(Collection entries)

——

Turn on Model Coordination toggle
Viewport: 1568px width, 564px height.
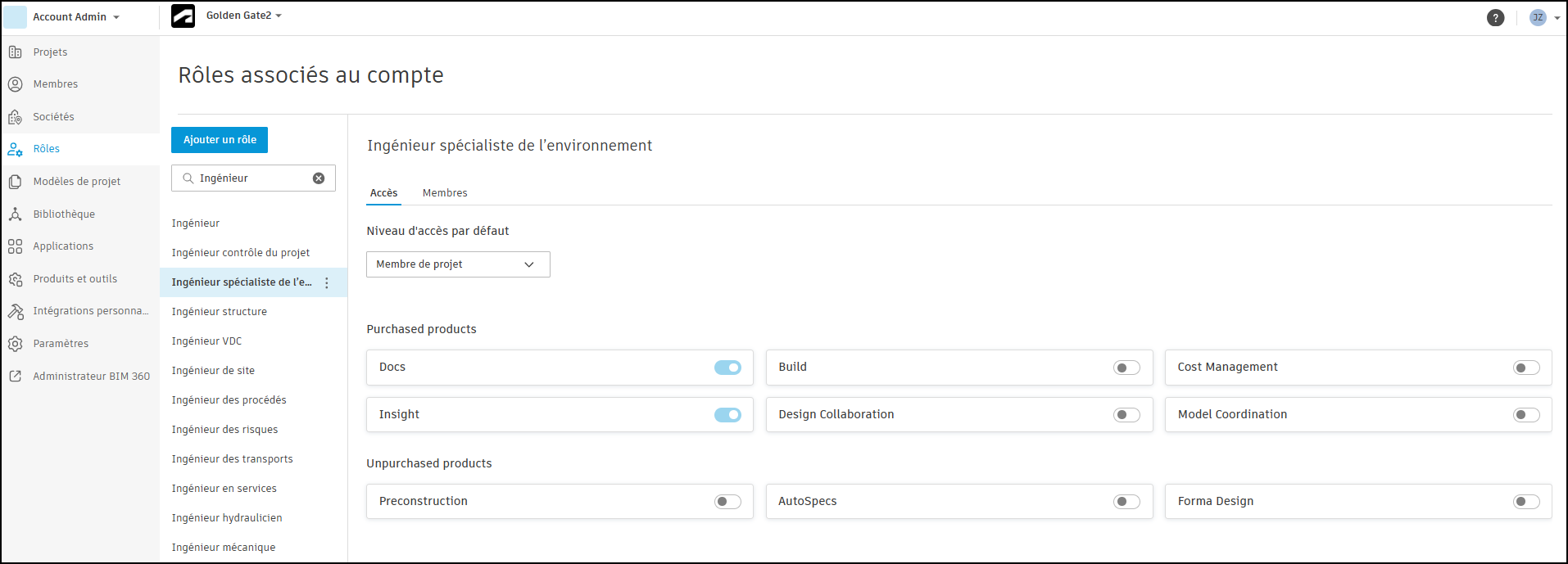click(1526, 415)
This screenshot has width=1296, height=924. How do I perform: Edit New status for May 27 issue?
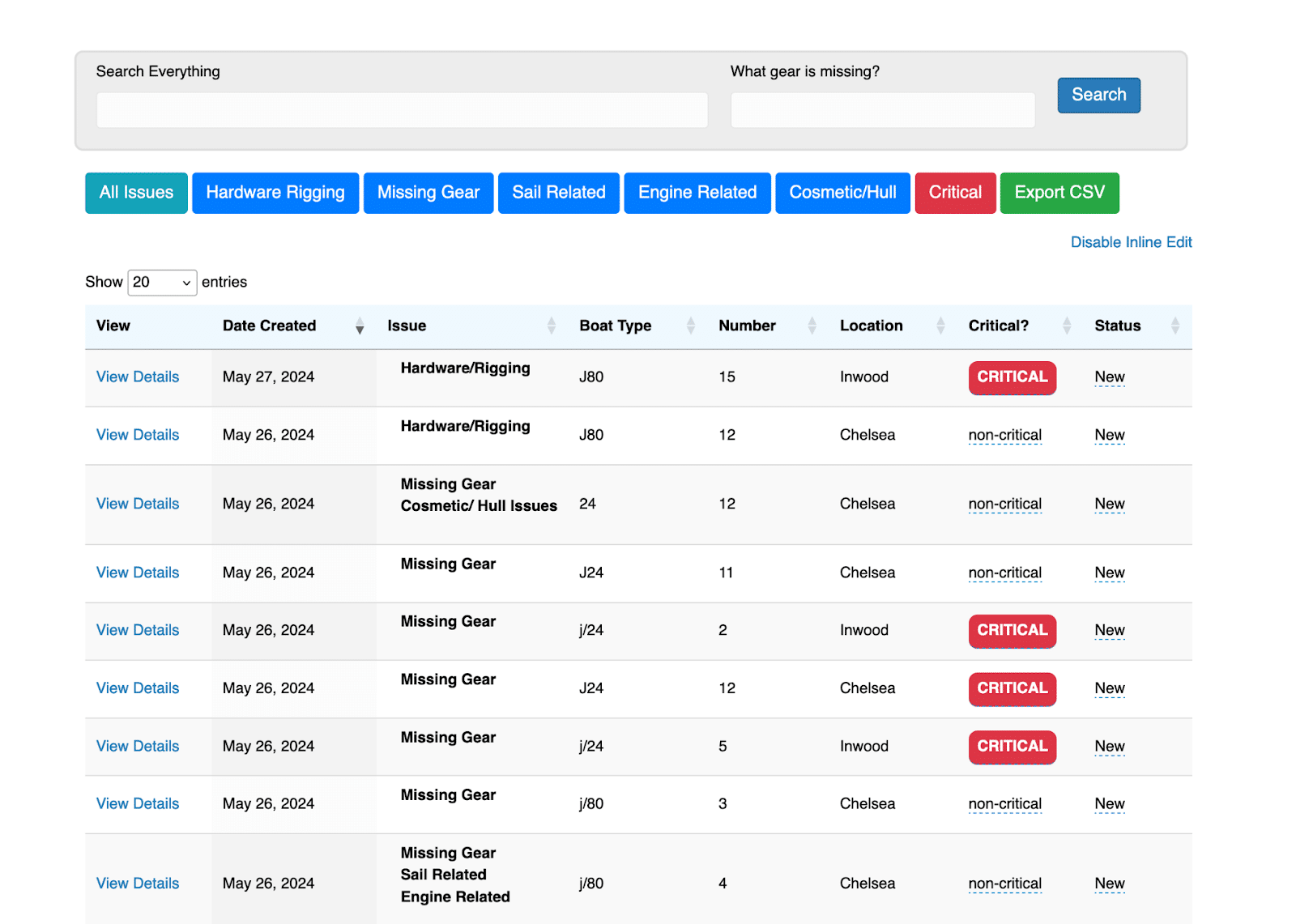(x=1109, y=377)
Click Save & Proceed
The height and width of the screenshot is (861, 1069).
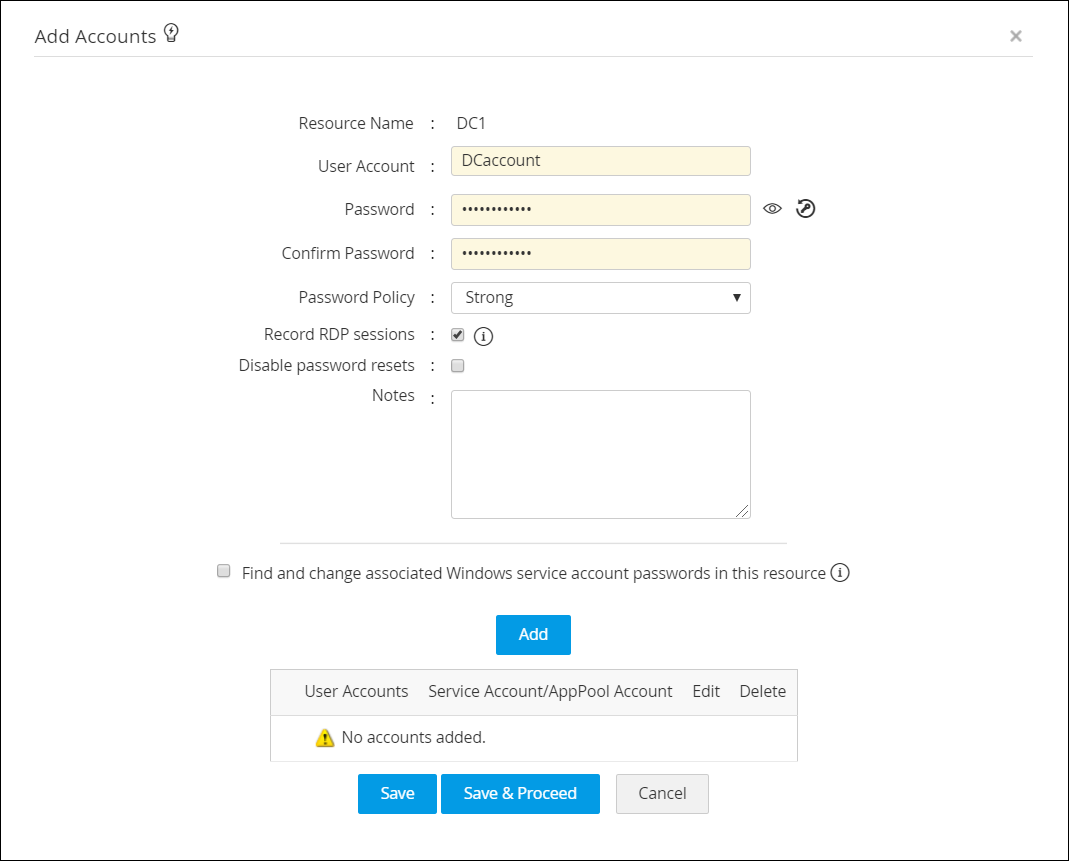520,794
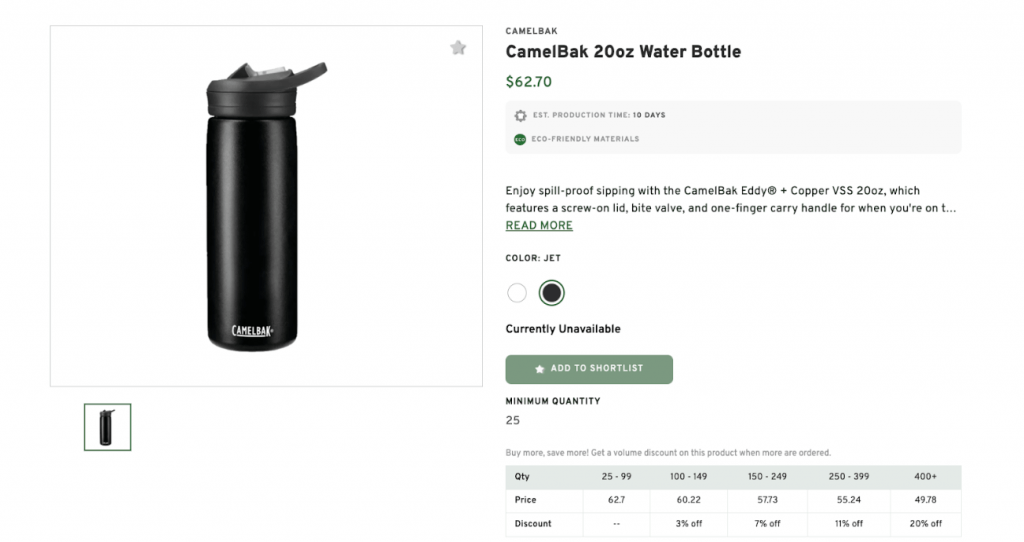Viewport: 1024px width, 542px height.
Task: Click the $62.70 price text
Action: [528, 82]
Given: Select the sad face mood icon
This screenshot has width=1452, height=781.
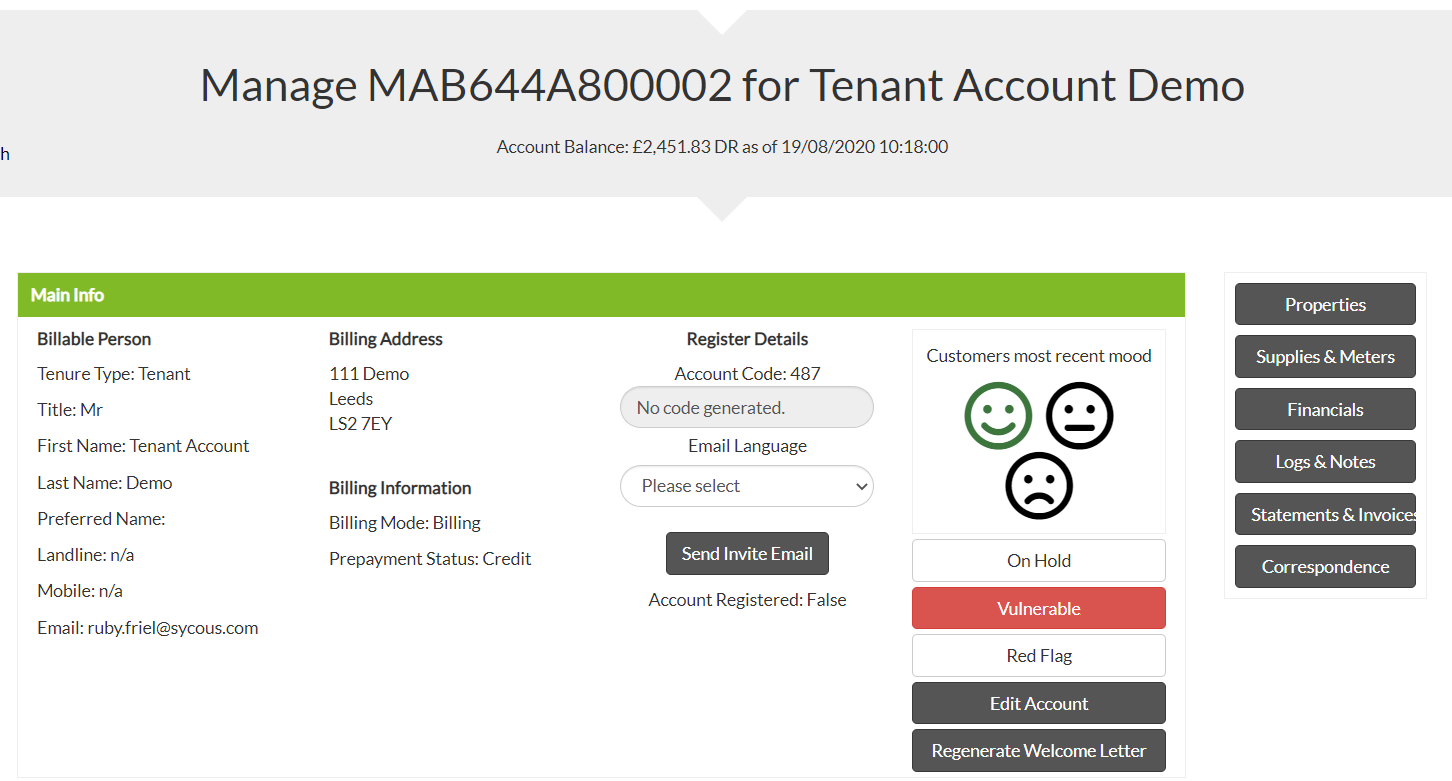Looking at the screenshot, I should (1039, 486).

——

**TASK:** The entries above should be retyped word for word, with all pictures omitted.

**ANSWER TO THIS TASK:**
Turn on Model Coordination toggle
Viewport: 1568px width, 564px height.
click(1526, 415)
This screenshot has width=1296, height=924. How do I perform: Edit New status for May 27 issue?
(x=1109, y=377)
Click Save & Proceed
The height and width of the screenshot is (861, 1069).
520,794
Viewport: 1024px width, 542px height.
Task: Click the $62.70 price text
Action: [528, 82]
Given: Select the sad face mood icon
This screenshot has width=1452, height=781.
Looking at the screenshot, I should (1039, 486).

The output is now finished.